Adanya rasa percaya diri akan sangat memungkinkan pemainnya melakukan komunikasi dengan baik dan dialog terarah antar pemain. Drama mengajarkan bagaimana seseorang saling mendengarkan, kapan harus berbicara, dan kapan harus diam.
Pentas drama sebagai sebuah tim sangat memerlukan kerjasama antar pemain. Melalui drama sikap kerjasama anak-anak akan terbangun. Dengan peran yang berbeda-beda mereka akan memahami peran masing-masing.

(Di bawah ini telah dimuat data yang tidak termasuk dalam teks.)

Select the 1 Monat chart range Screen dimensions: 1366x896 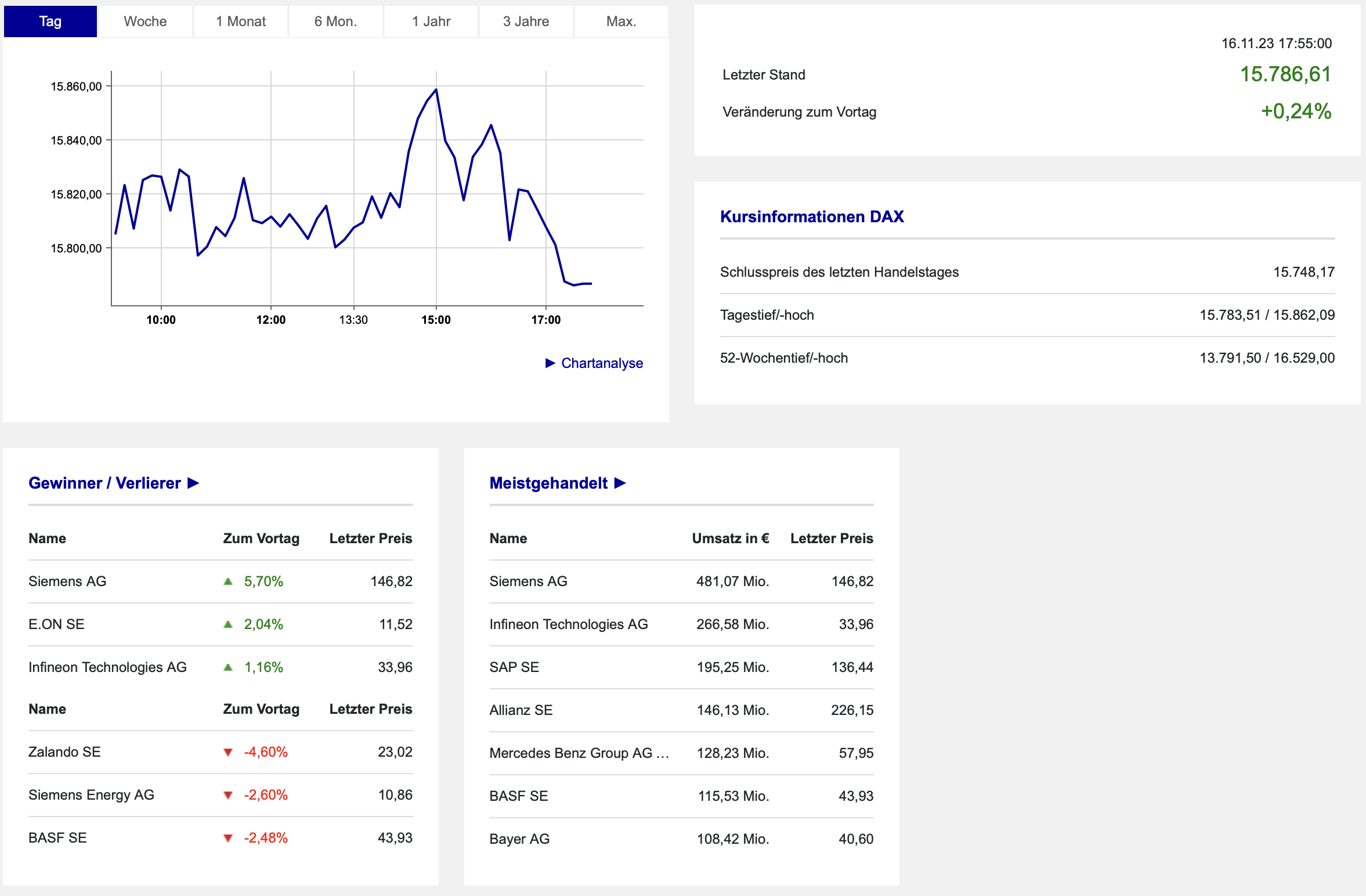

Mereka akan terbiasa menjalankan perannya dan bukan mengambil peran orang lain.
Drama adalah kisah kehidupan manusia yang dijadikan sebuah pertunjukan atau dipentaskan. Pengertian ini mengandaikan bahwa drama tidak lahir dari ruang kosong. Kisah dalam sebuah drama lahir dari kehidupan sosial atau kehidupan kolektif manusia.
Drama dibuat sebagai cermin dari penggalan kisah manusia yang tidak dapat menghindarkan diri dari konflik dalam kehidupan sehari-hari. Pada umumnya konflik terjadi dipicu oleh perbedaan karakter antar tokoh. Melalui drama anak-anak akan belajar bagaimana memahami karakter orang lain. Dengan memahami karakter antar sesama seseorang akan mampu mengelola konflik itu dengan baik agar tercapainya harmoni dalam kehidupan.